Early treatment can prevent organ damage. Treatment depends on vasculitis type, severity and organs involved:

• Corticosteroids (e.g., prednisone)
– First-line to reduce inflammation quickly
– Tapered slowly over weeks to months

• Immunosuppressive agents
– Methotrexate, azathioprine or mycophenolate mofetil
– Cyclophosphamide for severe disease
– Rituximab for ANCA-associated vasculitis

• Adjunctive therapies
– Plasma exchange in select cases (e.g., severe kidney or lung involvement)
– Antiviral drugs if infection-associated (e.g., Hepatitis C)
– Low-dose aspirin for giant cell arteritis to prevent stroke

• Supportive care
– Blood pressure control
– Osteoporosis prevention (if on long-term steroids)
– Physical therapy for muscle and joint stiffness

Treatment often requires close monitoring with regular blood tests and imaging to track disease activity.

Living with Vasculitis

While treatment can control inflammation, vasculitis may relapse. Staying proactive helps:

• Attend all follow-up appointments.
• Monitor for new or returning symptoms.
• Maintain a healthy lifestyle: balanced diet, regular exercise, stress management.
• Discuss vaccination recommendations, especially if you're on immunosuppressants.
• Join support groups or online communities to connect with others.

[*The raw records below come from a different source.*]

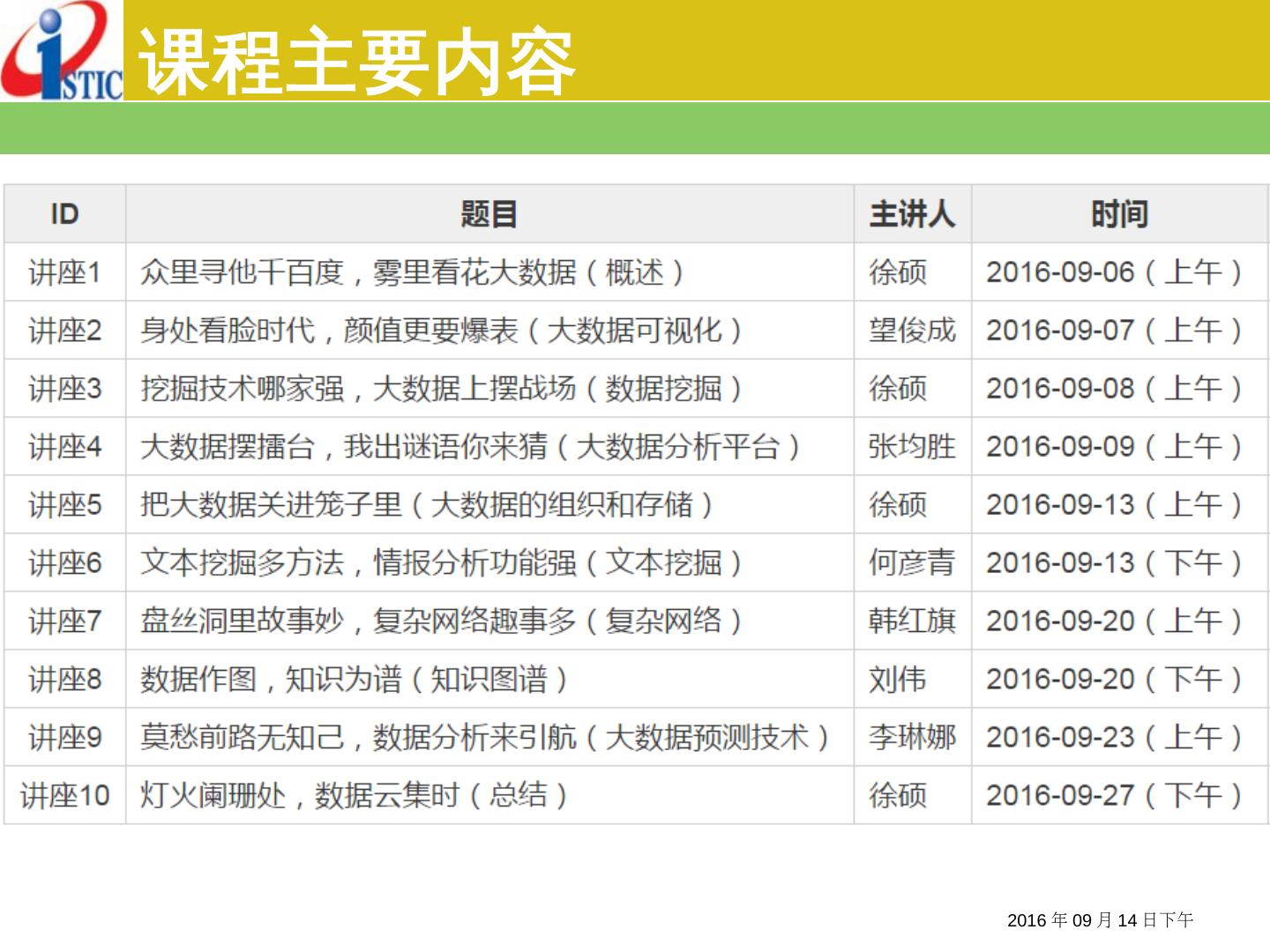
Task: Select the date 2016-09-06（上午）
Action: pyautogui.click(x=1114, y=272)
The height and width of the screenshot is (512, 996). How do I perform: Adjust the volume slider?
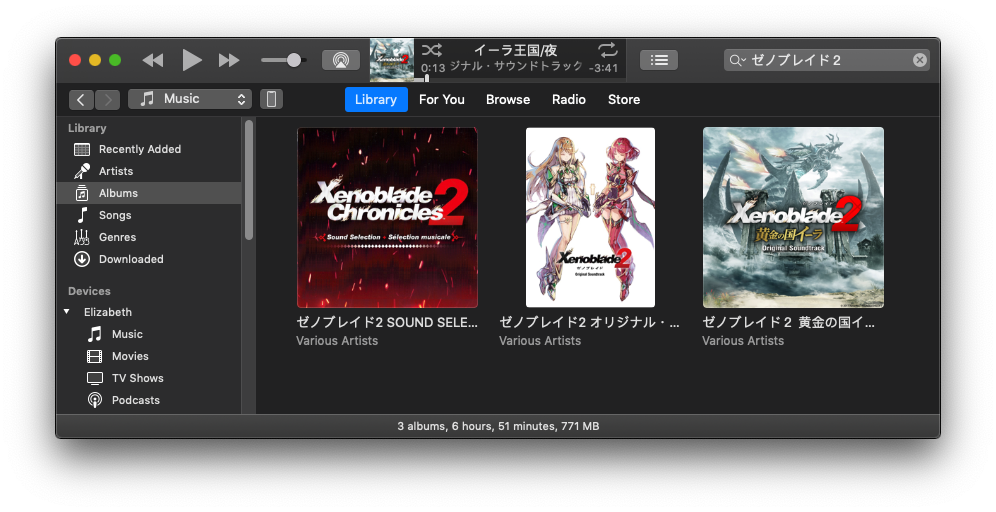[294, 60]
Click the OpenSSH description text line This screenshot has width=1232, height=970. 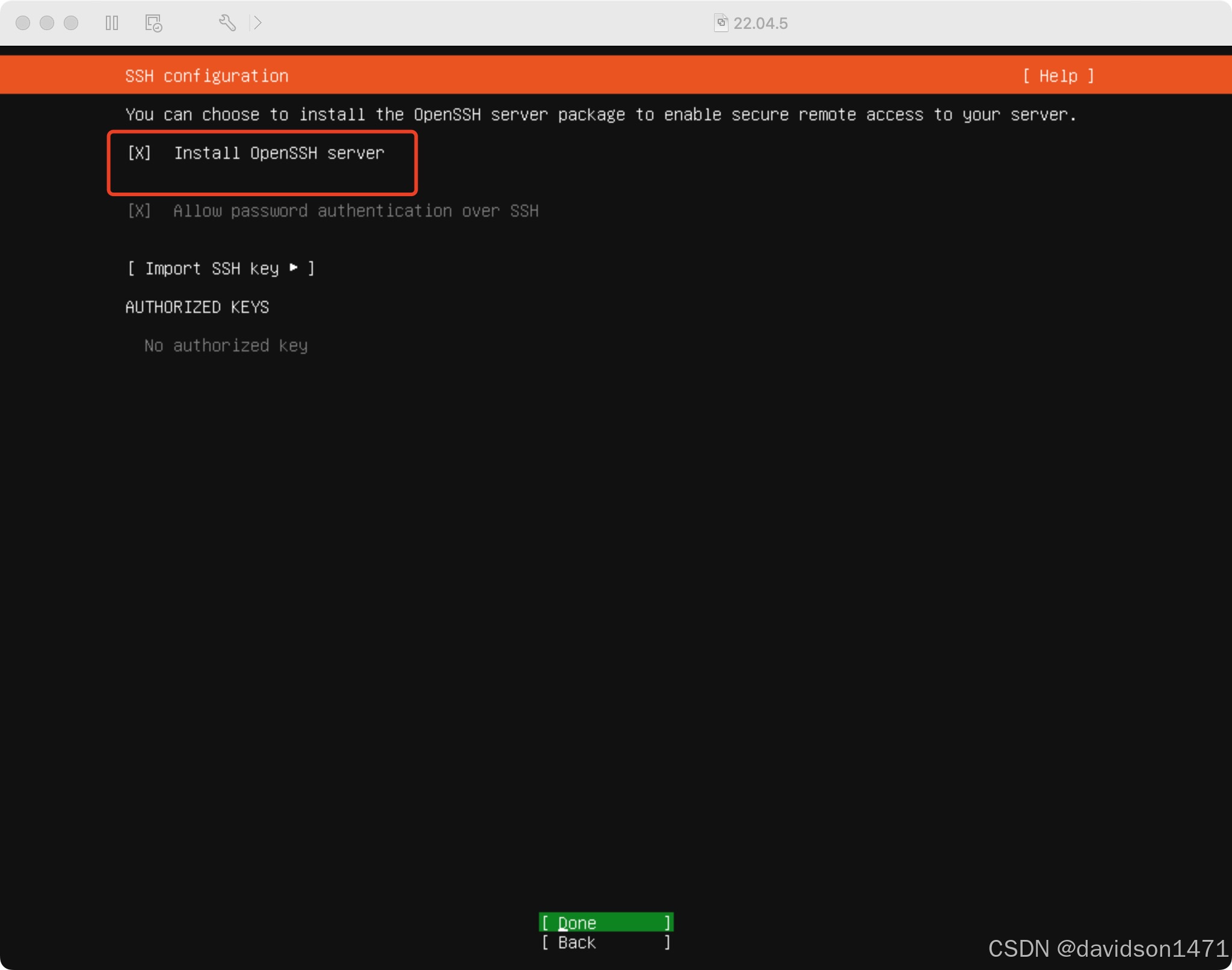tap(600, 114)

Open communication with your healthcare team allows treatment adjustments before complications arise.

When to See a Doctor

Seek prompt medical attention if you experience:

• Sudden, severe headache or vision loss
• Chest pain or difficulty breathing
• Stroke-like symptoms (weakness, slurred speech)
• Severe abdominal pain
• Rapidly progressing weakness or numbness

These could signal life-threatening complications such as aneurysm, stroke or organ failure. Always "better safe than sorry" when blood vessels are involved.

Key Takeaways

• Vasculitis is inflammation of blood vessels that can affect any organ.
• Symptoms vary widely—ranging from fatigue and skin changes to organ-specific signs.
• Early diagnosis relies on blood tests, imaging and sometimes a biopsy.
• Treatment usually starts with corticosteroids, often followed by immunosuppressive drugs.
• Lifelong follow-up is essential to detect relapses or treatment side effects.
• If you're concerned about symptoms that won't go away, check them with Ubie's free AI-powered Vasculitis (including Cryoglobulinemia) symptom checker before your doctor visit.
• Always speak to a doctor about anything that could be serious or life threatening.

Understanding vasculitis empowers you to recognize warning signs and seek care before serious complications occur. If you suspect vasculitis or have concerning symptoms, speak with your healthcare provider without delay.